Com o fenômeno da globalização e de suas consequências imediatas (aceleração dos processos globais, encurtamento das distâncias, etc.), as identidades culturais/nacionais sofrem um processo de deslocamento e fragmentação. 
	Em 1991, o então presidente Bush, dos Estados Unidos, ansioso por restaurar uma maioria conservadora na Suprema Corte americana, encaminhou a indicação de Clarence Thomas, um juiz negro de visões políticas conservadoras. No julgamento de Bush, os eleitores brancos (que podiam ter preconceitos em relação a um juiz negro) provavelmente apoiaram Thomas, porque ele era conservador em termos da legislação de igualdade de direitos, e os eleitores negros (que apoiam políticas liberais em questões de raça) apoiariam Thomas por ele ser negro. Em síntese, o presidente estava "jogando o jogo das identidades".
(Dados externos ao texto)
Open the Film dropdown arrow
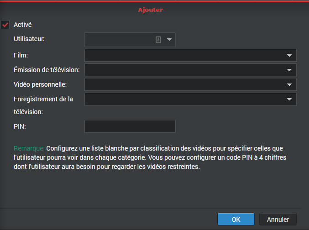Image resolution: width=309 pixels, height=230 pixels. pyautogui.click(x=289, y=55)
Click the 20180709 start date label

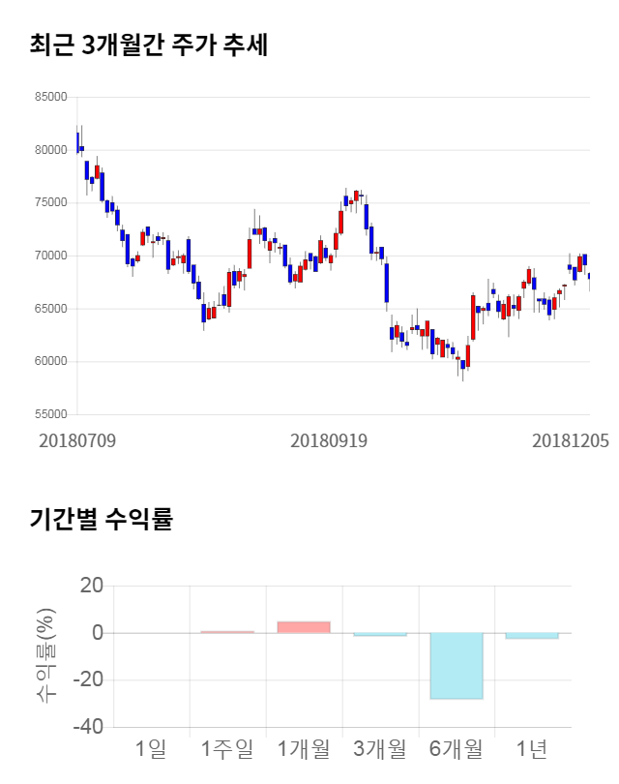[77, 440]

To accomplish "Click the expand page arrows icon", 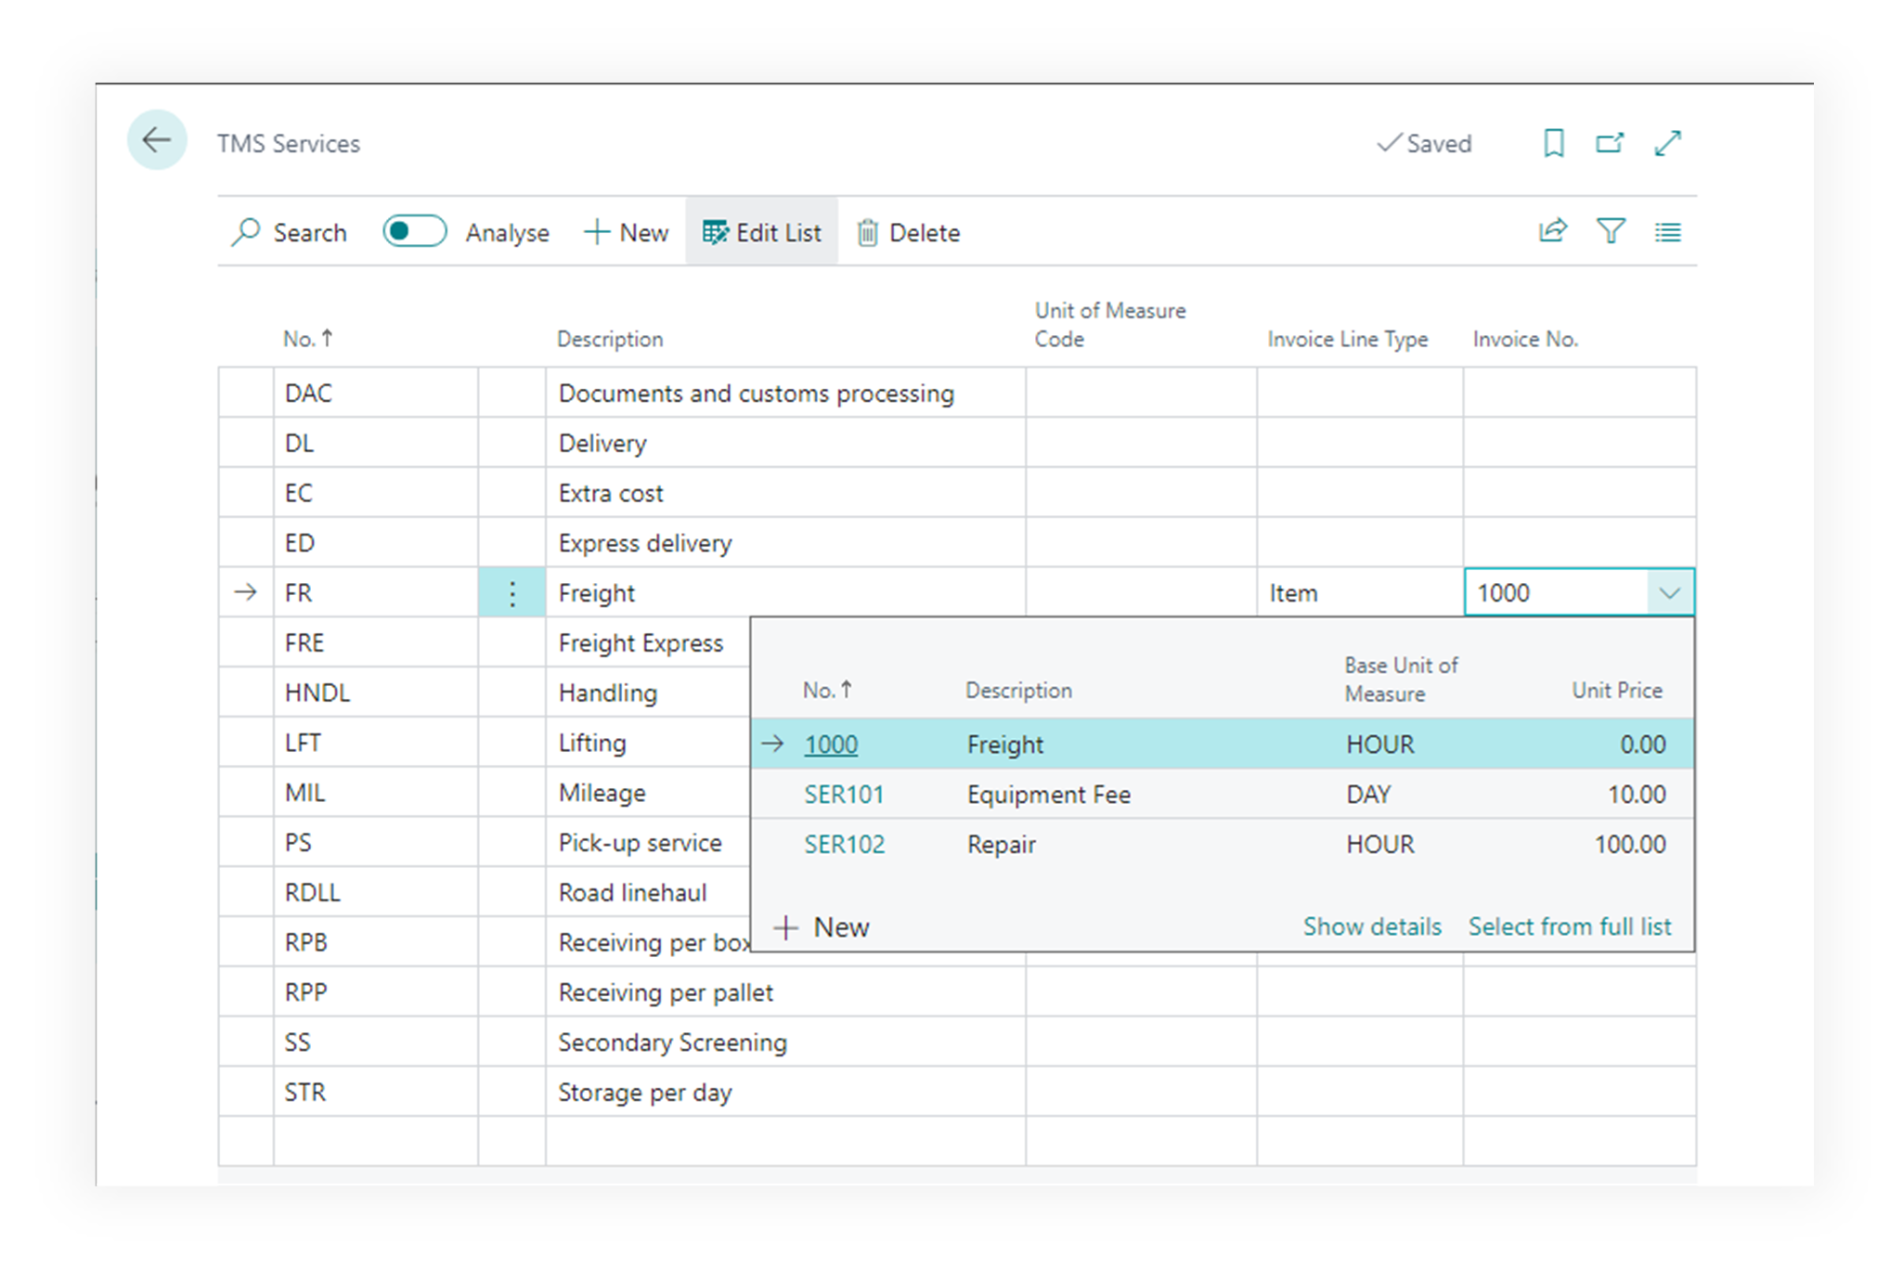I will [1667, 143].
	Os Estudos Culturais adotam como seu objeto qualquer elemento que possa ser considerado cultural, sem fazer distinção entre ‘alta’ e ‘baixa’ cultura. Das exposições de museu, passando pela literatura, pelo cinema, programas de televisão e a publicidade, nada é considerado estranho às preocupações das análises e das críticas dos Estudos Culturais. 
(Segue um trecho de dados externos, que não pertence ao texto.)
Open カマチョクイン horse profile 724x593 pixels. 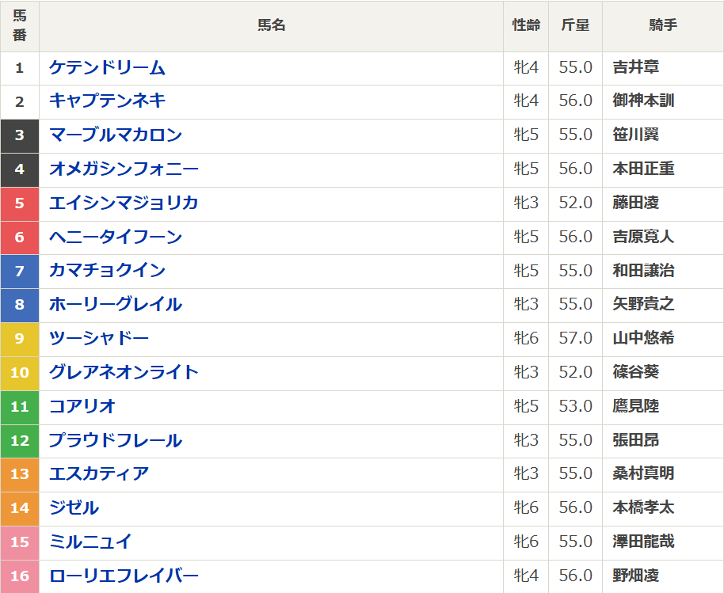coord(107,271)
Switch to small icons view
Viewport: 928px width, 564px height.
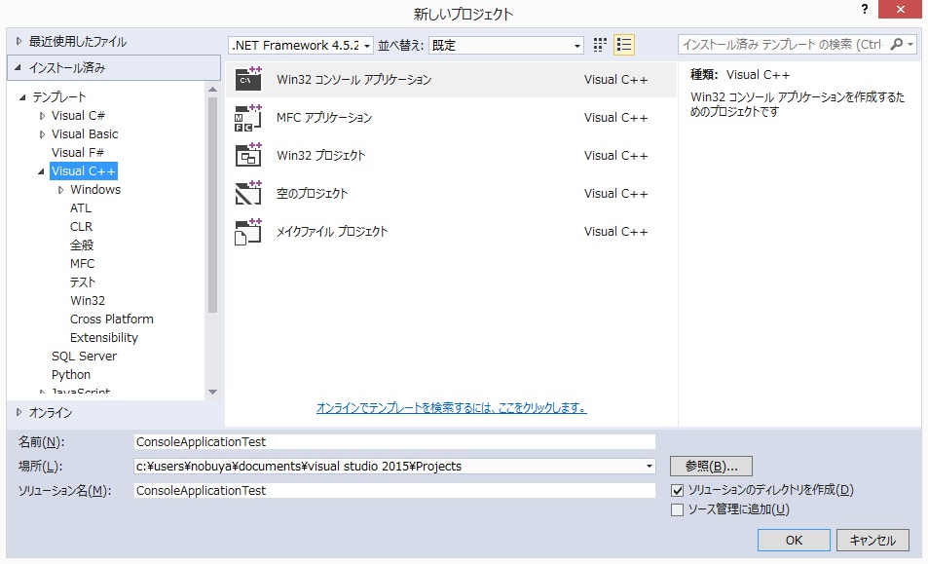click(598, 44)
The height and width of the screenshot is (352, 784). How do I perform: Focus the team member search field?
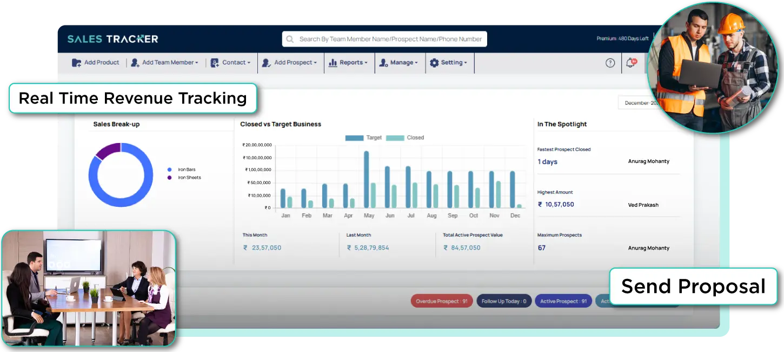[x=389, y=39]
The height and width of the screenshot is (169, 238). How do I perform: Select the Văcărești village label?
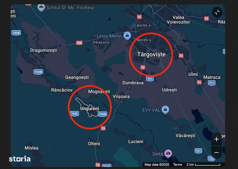(185, 135)
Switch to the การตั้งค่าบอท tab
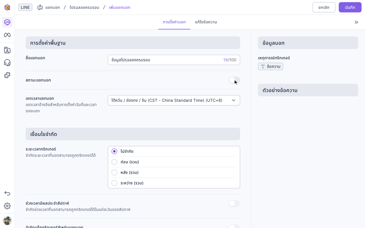 coord(174,22)
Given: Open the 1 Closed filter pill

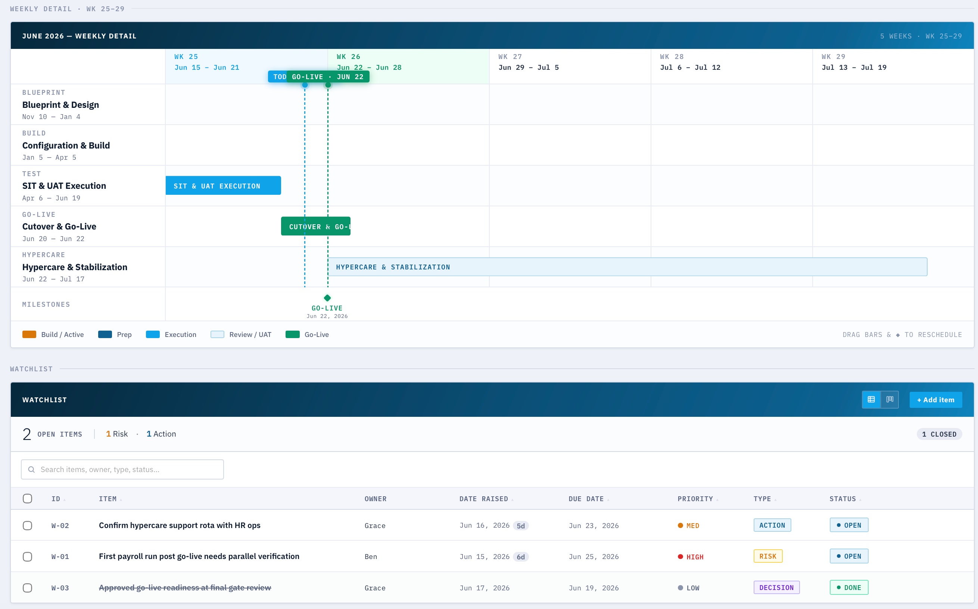Looking at the screenshot, I should pyautogui.click(x=939, y=434).
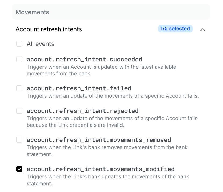Click the description about bank updates the movements

tap(108, 180)
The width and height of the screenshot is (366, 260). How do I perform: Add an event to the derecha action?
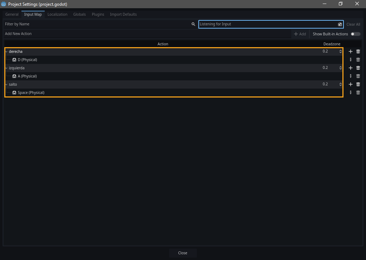(350, 51)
	Os Estudos Culturais surgiram inicialmente, na década de 1960, na Inglaterra, no Centro de Estudos Culturais Contemporâneos (CCCS) da Universidade de Birmingham, seu principal centro de desenvolvimento e investigação. Caracterizam-se por inspirarem-se em diversas teorias e por quebrarem certas lógicas cristalizadas e consagradas. 
Propagaram-se nas artes, nas tecnologias, nas humanidades, nas ciências sociais e também nasnaturais.
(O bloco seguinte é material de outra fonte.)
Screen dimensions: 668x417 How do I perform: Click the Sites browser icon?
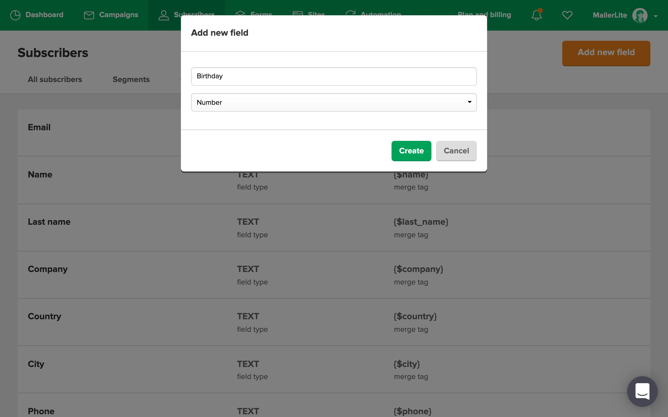(298, 13)

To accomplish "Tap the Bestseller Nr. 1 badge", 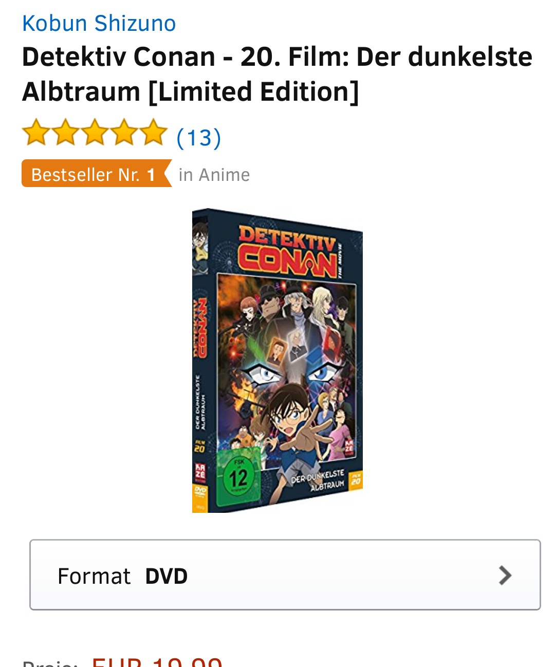I will [97, 174].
Valeram-se de teorias e metodologias de vários campos como a psicologia, a linguística, a crítica literária, a ciência política, a teoria da arte, a filosofia, a musicologia, etc.
Em suas pesquisas, empregam a análise textual e do discurso, a etnografia, a psicanálise, e outros caminhos de investigação. 
O projeto inicial era “refletir sobre as implicações da extensão do termo cultura para que este incluísse atividades e significados de pessoas comuns, excluídas da participação na cultura quando é a definição elitista que a governa”. (Barker e Beeger). 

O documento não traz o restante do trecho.